Weihbischof Lohmann: Gott verrückt die Maßstäbe des Lebens

, Kreisdekanat Recklinghausen

Auf eine lange Tradition blickt die Gemeinde Heilige Familie in Speckhorn zurück: die Emmaus-Messe und das anschließende Osterfeuer am Ostersonntag. 
Erstmals zelebrierte Weihbischof Rolf Lohmann den Gottesdienst mit der Gemeinde.

„Ostern stört! Und wie!“, ließ Lohmann in seiner Predigt aufhorchen. Das sei der Sinn, wenn Gott durch das Leben der Menschen stürme und alles anders werde. Vielleicht nicht auf den ersten Blick – aber mindestens auf den zweiten. „In der Auferstehung Jesu verliert alles, was der Mensch an Vorstellung vom Leben bis dahin mitgebracht hat, seine Bedeutung. Die Dimensionen des Lebens haben sich erweitert. Das erfordert viel Neues – Kopf und Herz müssen neu erfinden“, sagte der für die Region zuständige Weihbischof. Gott verrücke in der Auferstehung seines Sohnes die Maßstäbe des Lebens. 
Die Verkündigung der Ostertage mache deutlich, dass Gott die Menschen an ihre Grenzen und immer auch ein Stücken darüber hinaus bringe. „Er weicht nie von ihrer Seite. In der Auferstehung des Gottessohnes wird alles Dagewesene schließlich übertroffen. Den Tod hat noch niemand hinter sich gelassen“, predigte Lohmann.

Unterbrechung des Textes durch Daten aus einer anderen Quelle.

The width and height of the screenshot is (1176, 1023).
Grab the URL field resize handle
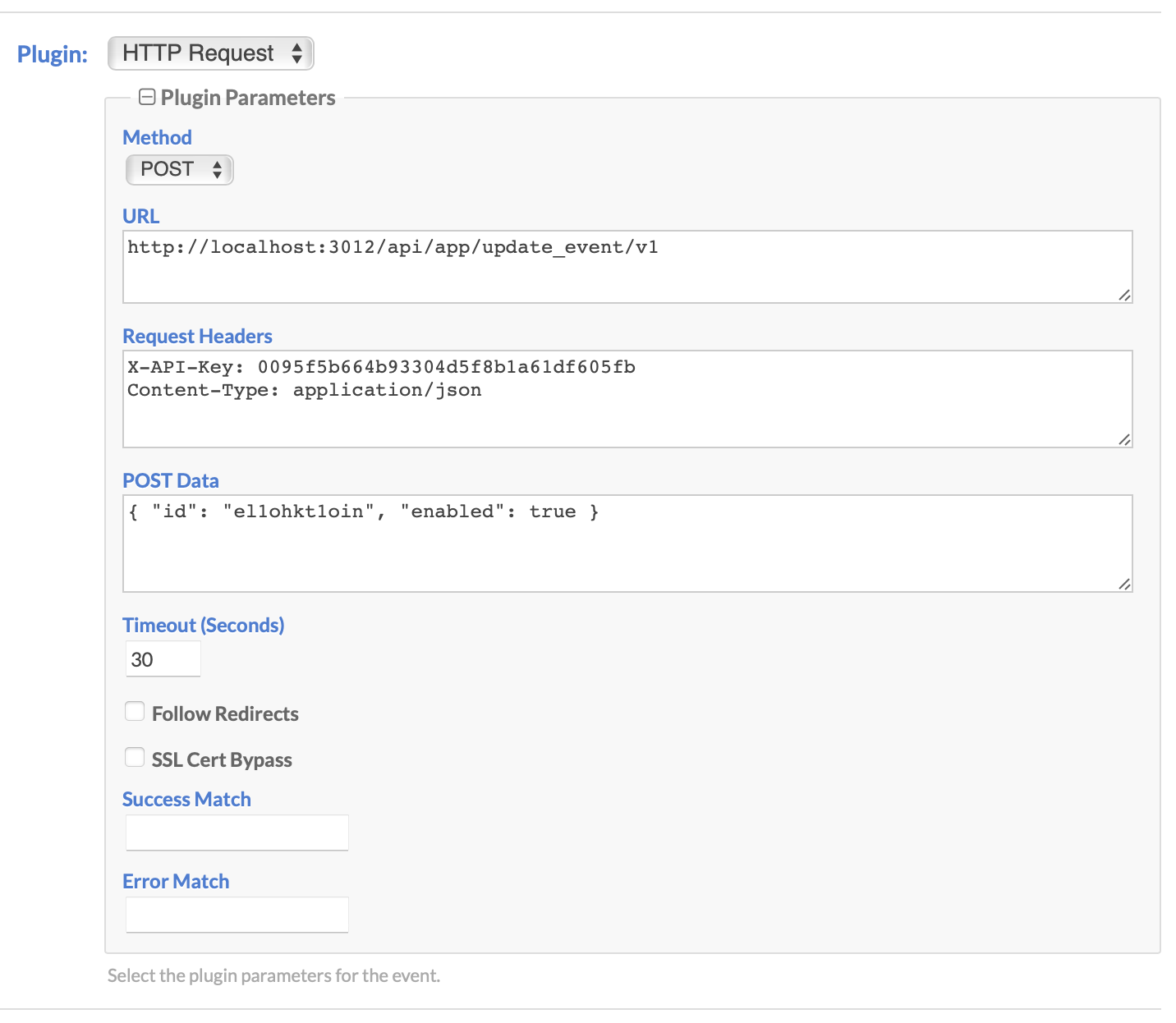pyautogui.click(x=1124, y=296)
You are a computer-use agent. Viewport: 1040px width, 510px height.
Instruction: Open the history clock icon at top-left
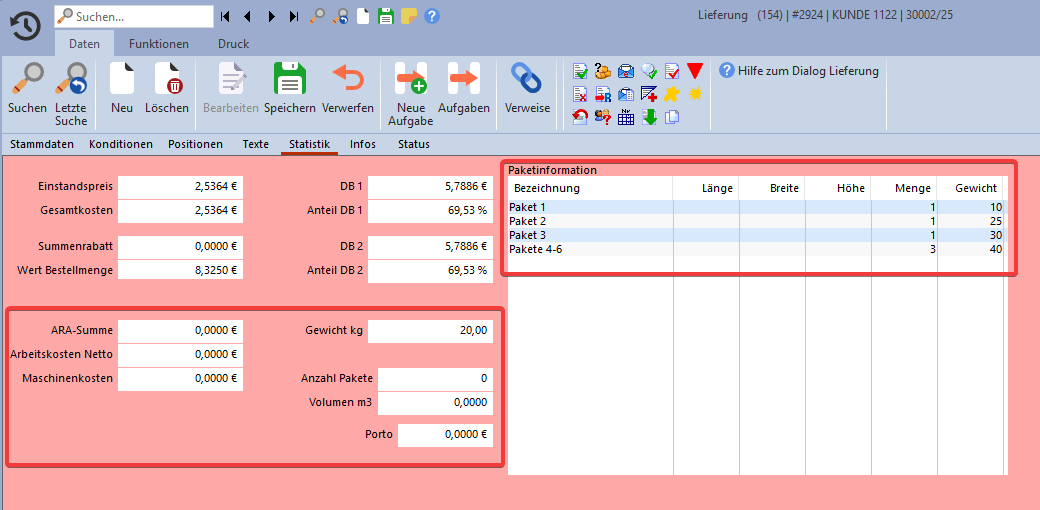[25, 25]
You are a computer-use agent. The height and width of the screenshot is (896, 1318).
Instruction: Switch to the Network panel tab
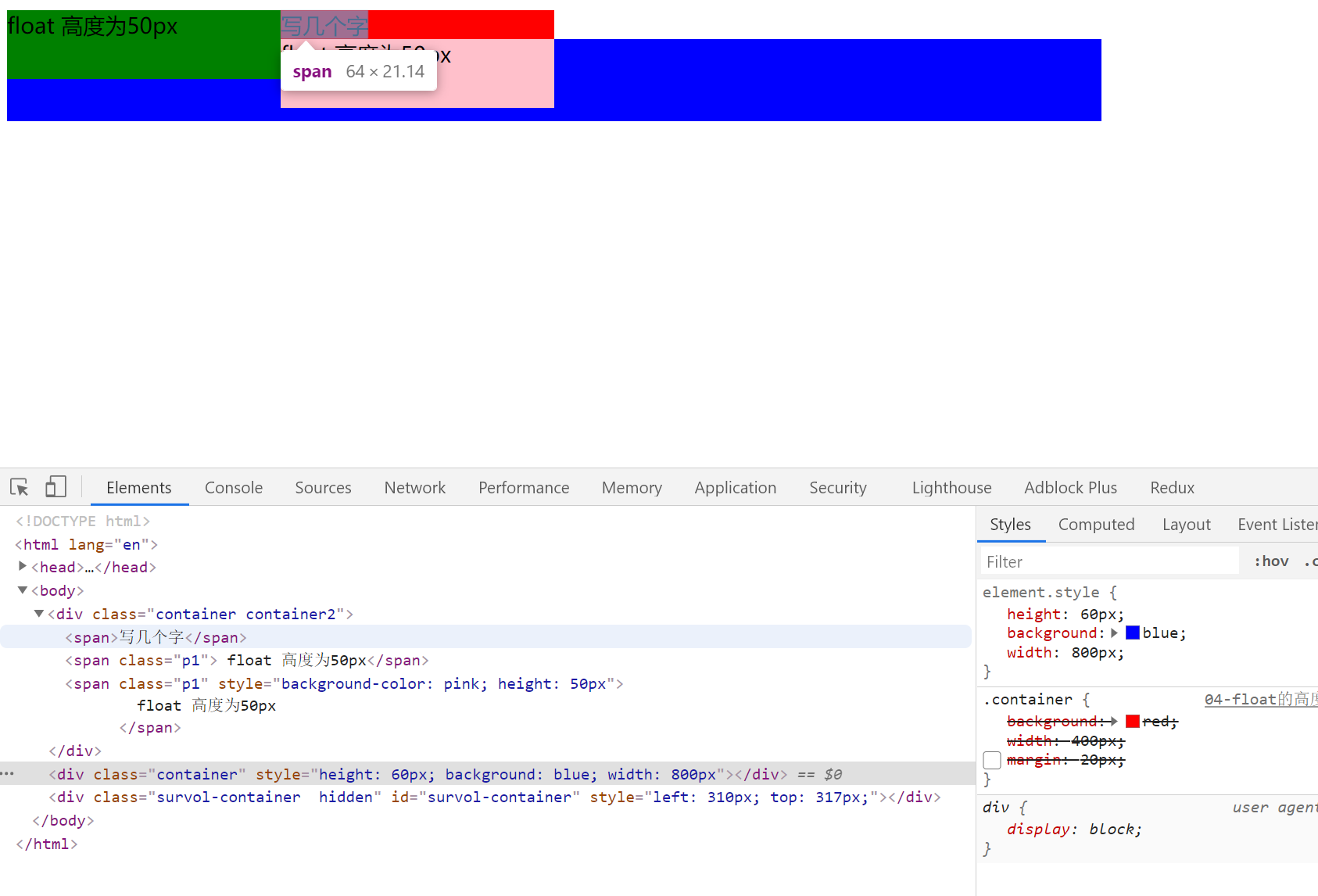coord(414,488)
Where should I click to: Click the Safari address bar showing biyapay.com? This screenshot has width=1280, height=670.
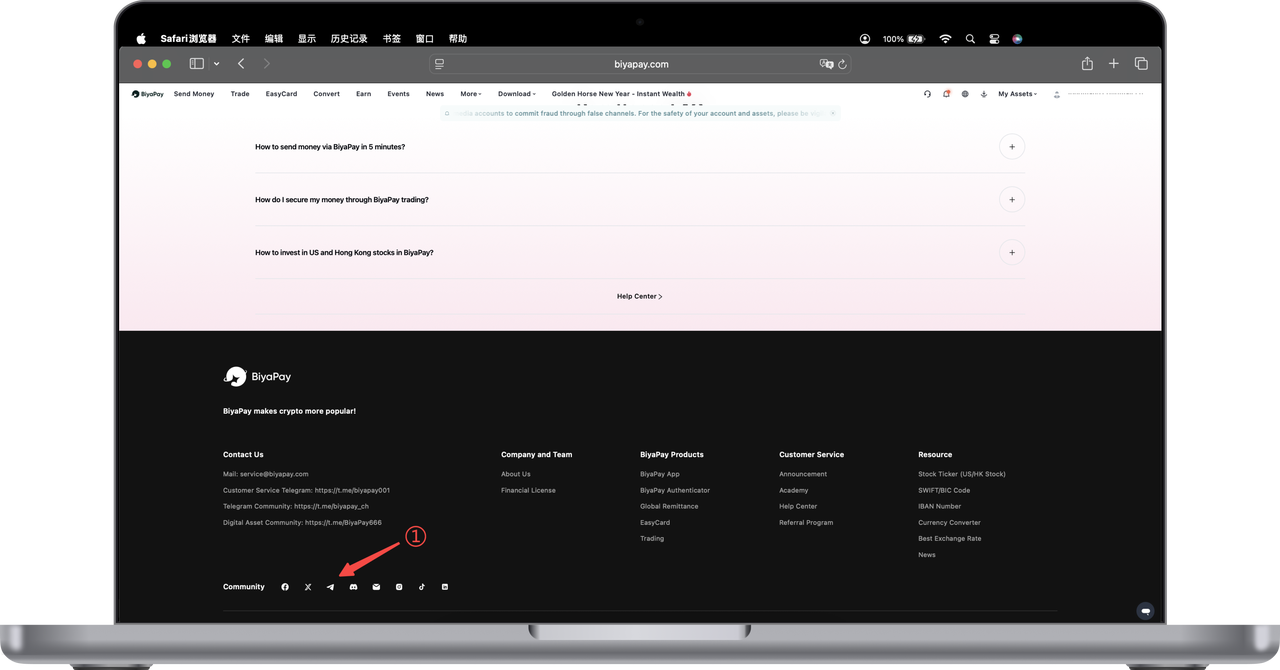point(640,64)
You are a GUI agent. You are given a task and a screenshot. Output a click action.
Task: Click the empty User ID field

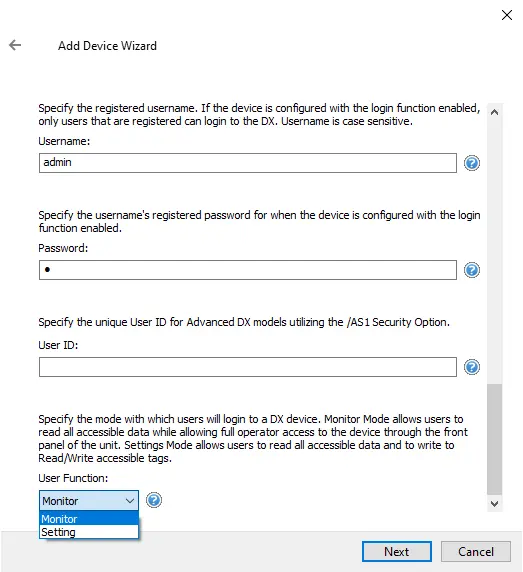coord(248,367)
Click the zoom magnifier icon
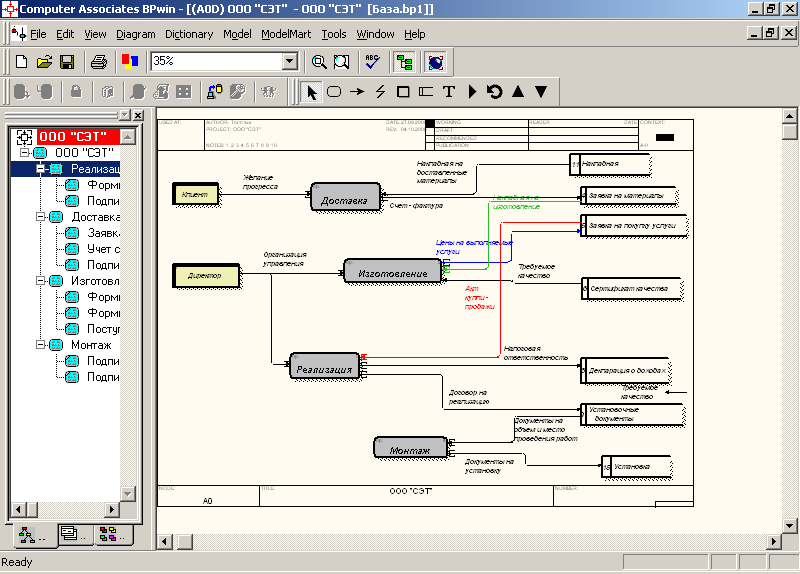 point(319,62)
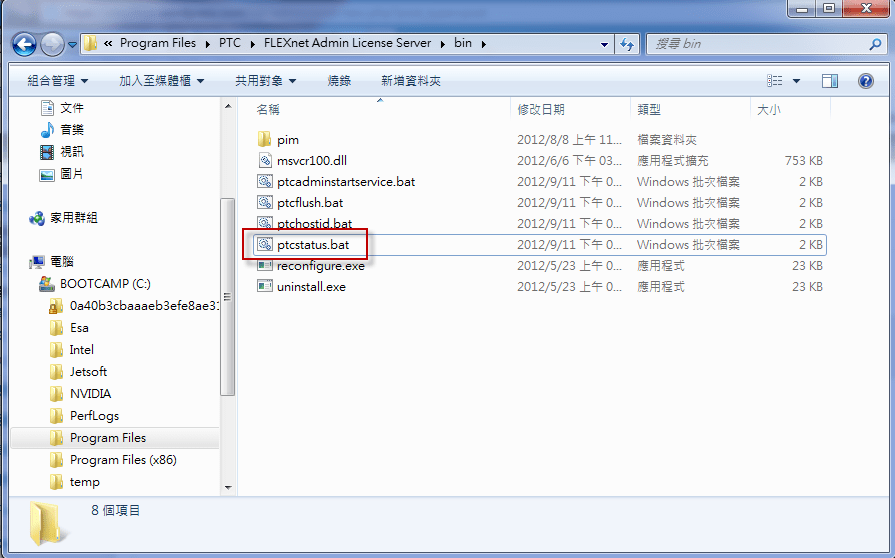Click the refresh icon beside address bar
This screenshot has width=895, height=558.
click(627, 44)
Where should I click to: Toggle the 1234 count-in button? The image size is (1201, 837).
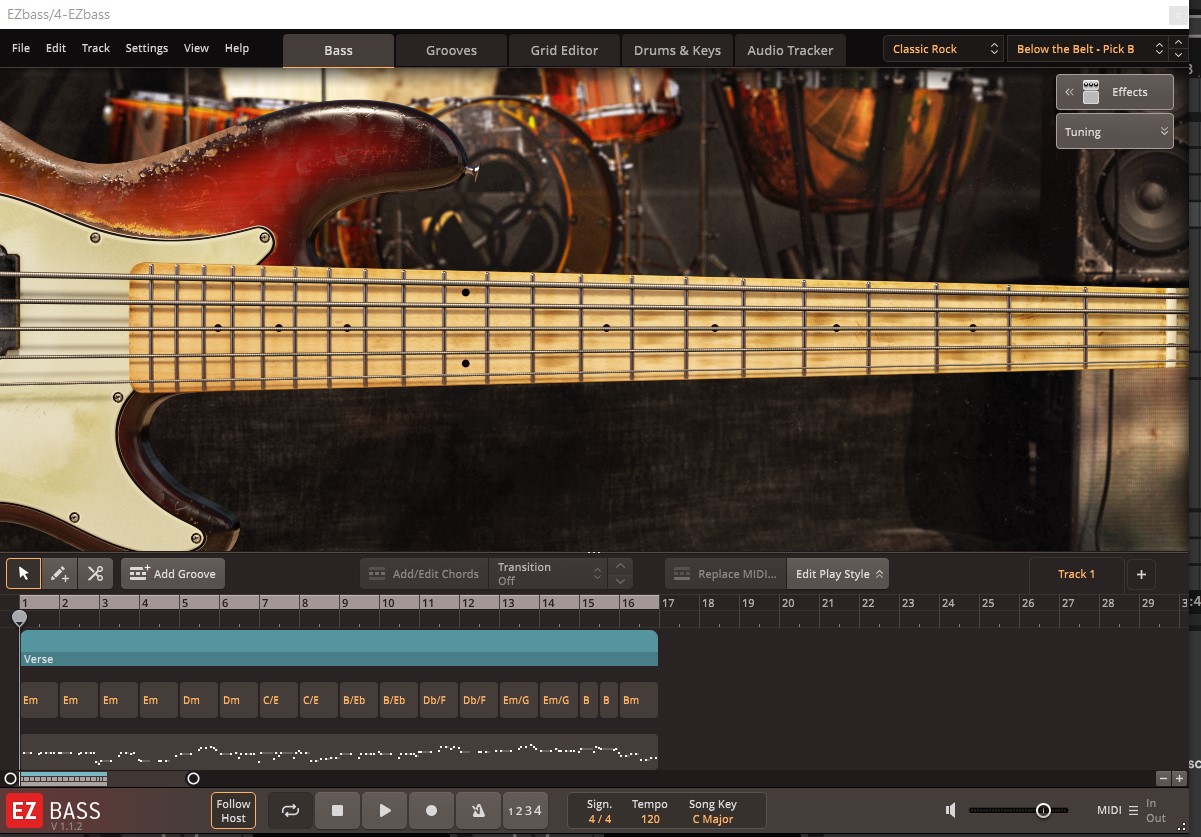524,811
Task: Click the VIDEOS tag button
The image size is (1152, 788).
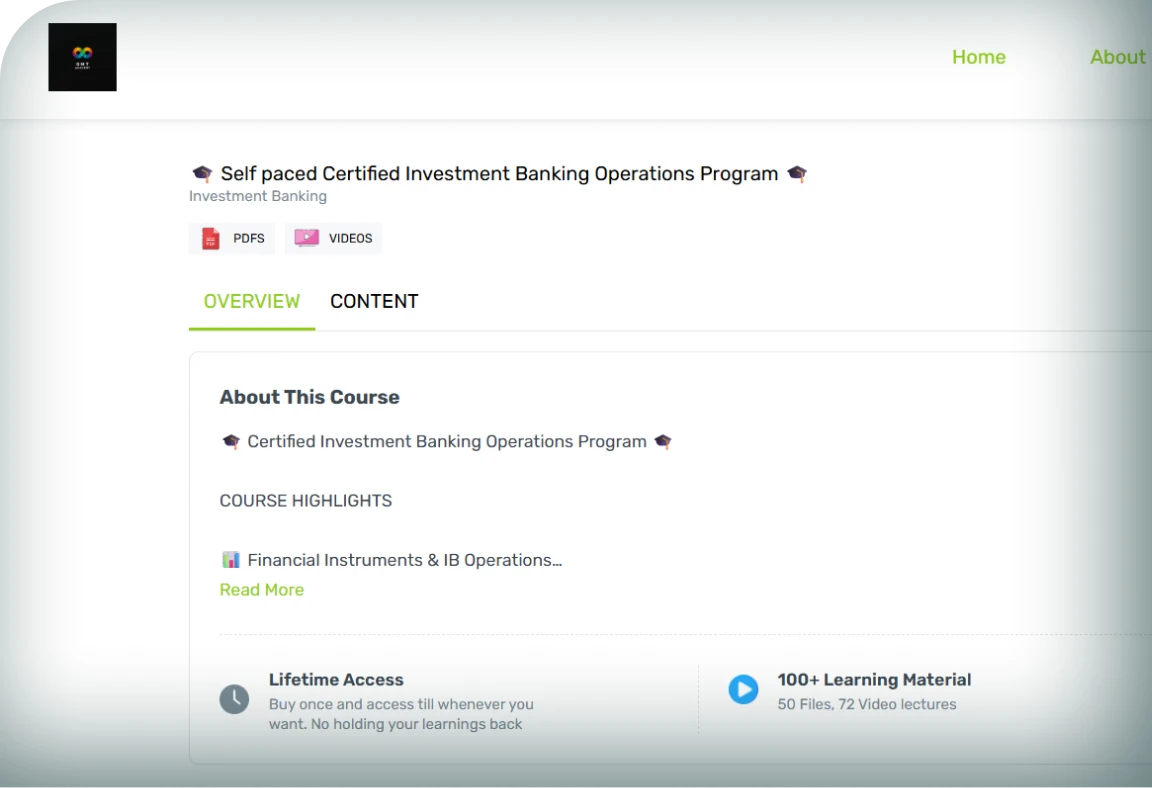Action: 334,238
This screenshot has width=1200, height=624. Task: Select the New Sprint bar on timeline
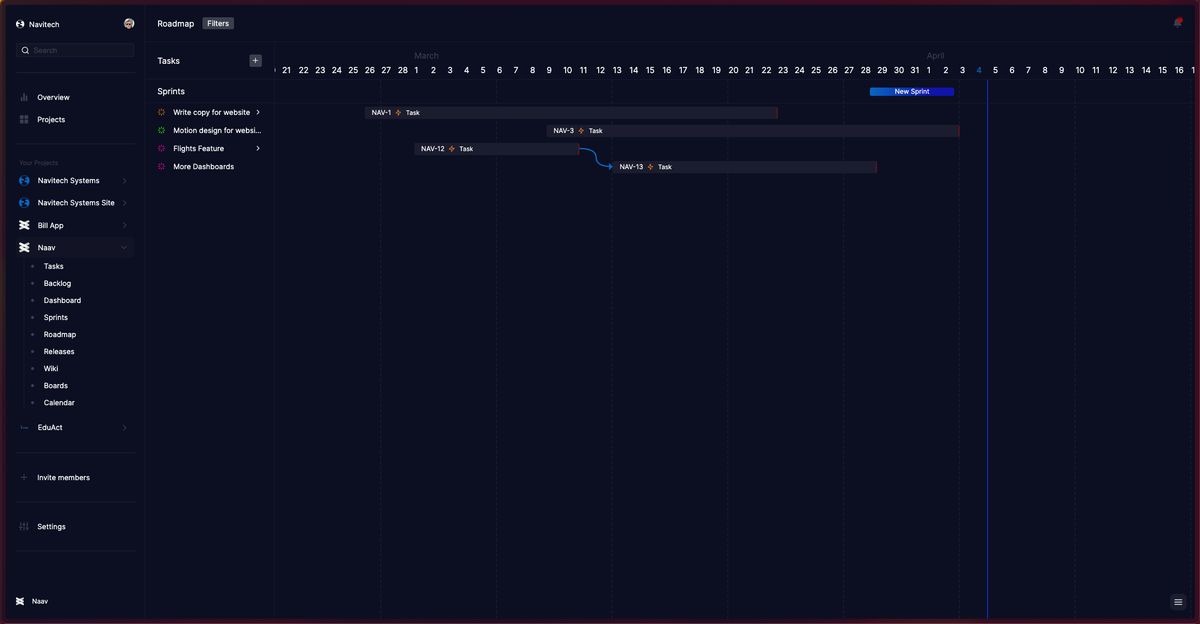point(911,92)
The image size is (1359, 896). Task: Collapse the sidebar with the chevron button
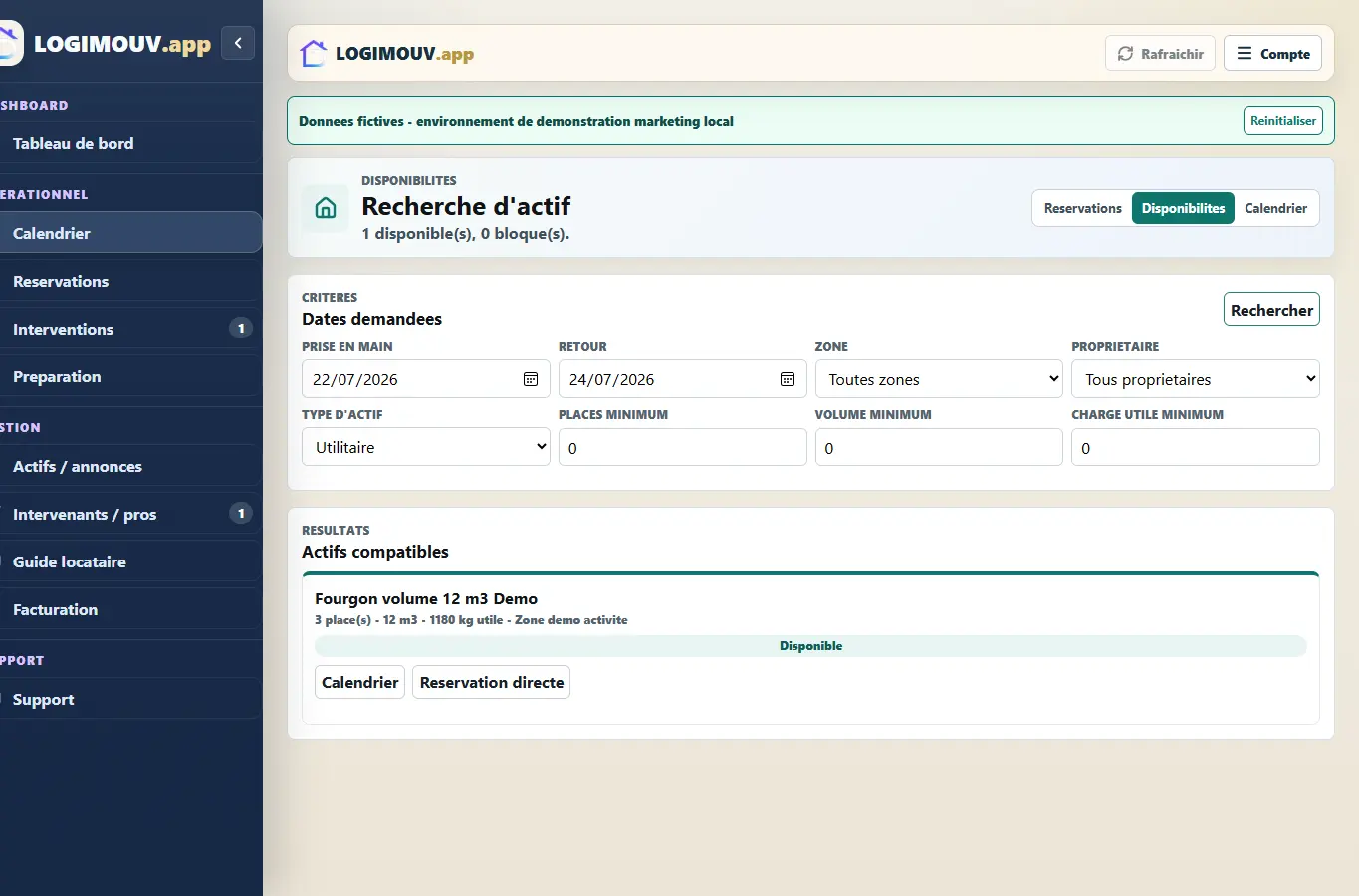click(238, 43)
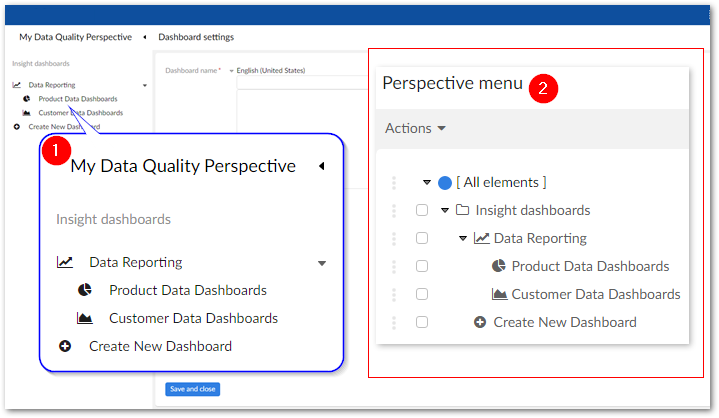Viewport: 719px width, 418px height.
Task: Click the drag handle on Insight dashboards row
Action: pos(394,210)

Dieses Heilshandeln Gottes sei zugleich ein Geschenk und auch eine Herausforderung. Gott biete in der Auferstehung Jesu die Erneuerung seines Bundes in einer qualitativ einzigartigen Weise an: „Leben sollen wir haben über den Tod hinaus.“ Damit setze er neue Maßstäbe für das Leben. „Wir können uns nicht selbst erlösen, aber das müssen wir auch nicht – Gott tut das schon. Aber nach seinen Maßstäben, nicht nach unseren. Das ist auch ein wesentlicher Aspekt für die Dringlichkeit der Reformen unserer Kirche, die wir so sehr brauchen. Die Maßstäbe dafür sind seine, sein Evangelium vom Leben und der Lebensfülle, seine Botschaft von der Vergebung, der Liebe und des Friedens“, verdeutlichte Lohmann. Dies sei die Botschaft von Ostern, die sowohl im kirchlichen als auch im gesellschaftlichen Leben dringend gebraucht werde, um Erneuerung, Neu-Werden möglich werden zu lassen. 

Weihbischof Rolf Lohmann

Ostern störe das Leben in den routinierten Bahnen, von denen die Menschen glaubten, es gäbe nur diese und sie hätten sie im Griff. Ostern mache auch deutlich, dass das Leben ganz anders gedacht, erlebt und erfahren werde, als es in den Vorstellungen passiere. „Bei allen Sicherheiten gibt es eben auch das Unberechenbare, das Unmögliche, das in den Händen Gottes liegt. Wir dürfen loslassen, woran wir uns stets ängstlich klammern, weil wir uns eh ja nicht selber halten können“, sagte der Weihbischof. 

In den Texten der Verkündigung am Osterfest sei immer wieder die Rede von Menschen, die aus ihren Lebensbahnen herausgerissen wurden. So wie auch die beiden Männer auf dem Weg nach Emmaus, die der Auferstandene vom geplanten Weg abbringe. „Sie alle zeigen uns, wie heilbringend und lebensstiftend es sein kann, sich von diesem Gott unseres Lebens stören zu lassen. Lassen auch wir uns anrühren, wachrütteln, von gewohnten Wegen abbringen – lassen wir uns verstören“, rief Lohmann die Anwesenden auf.

Nach dem Gottesdienst entzündeten Mitglieder der katholischen Landjugendbewegung traditionell das große Osterfeuer auf dem Hof Wessels mit dem Licht der Osterkerze.